EXERCISE AIM » Below is a listing; restate from it, character for character, the lines beginning at the line holding "Drainage manuel esthétique" and ending at the line holding "[Image article] (69, 1315)", both included.

GIVEN RECORDS »

---

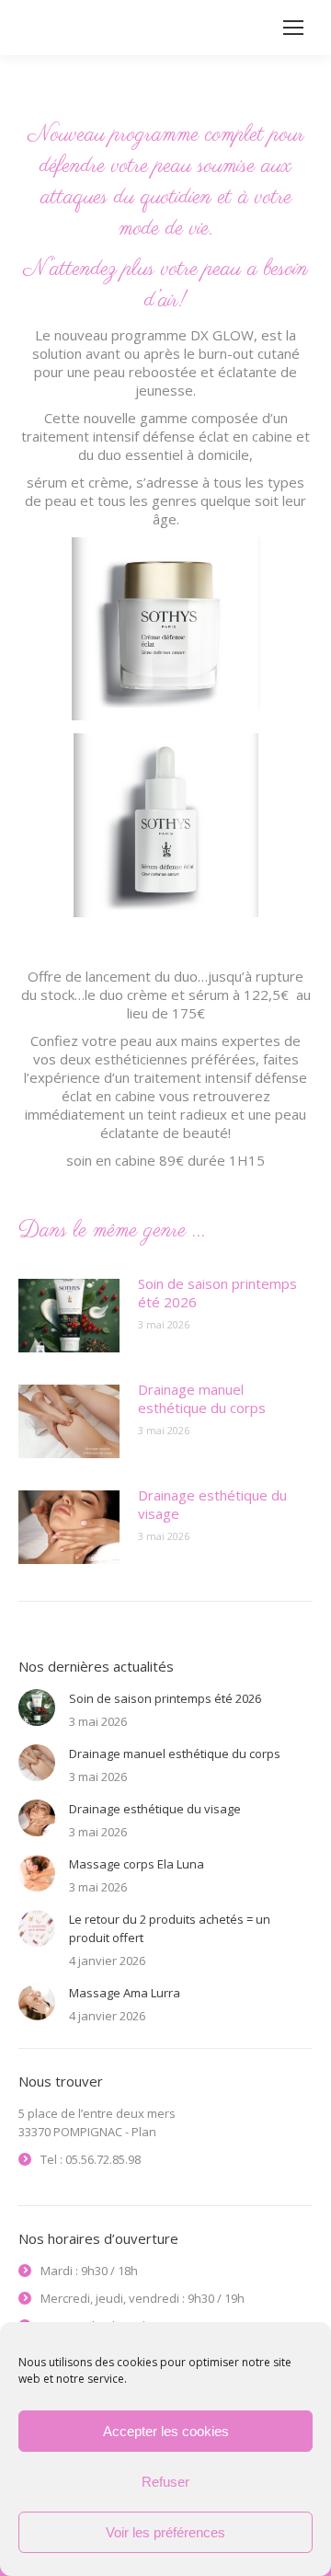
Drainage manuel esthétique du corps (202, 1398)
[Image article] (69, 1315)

---

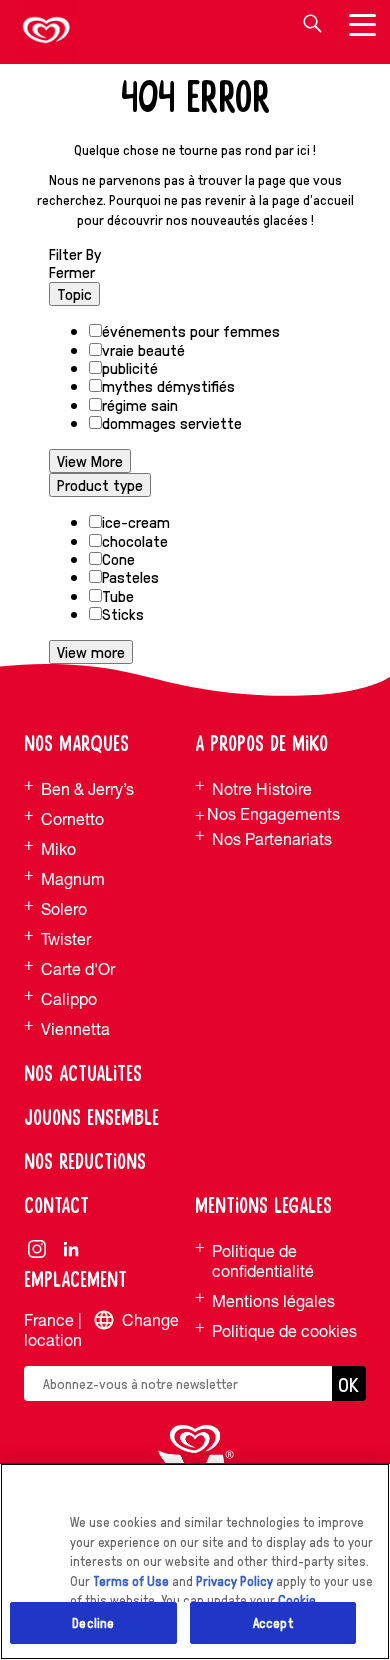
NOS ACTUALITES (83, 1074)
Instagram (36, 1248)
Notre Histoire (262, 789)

---

EXPECTED ANSWER »
Drainage manuel esthétique du corps (202, 1398)
[Image article] (69, 1315)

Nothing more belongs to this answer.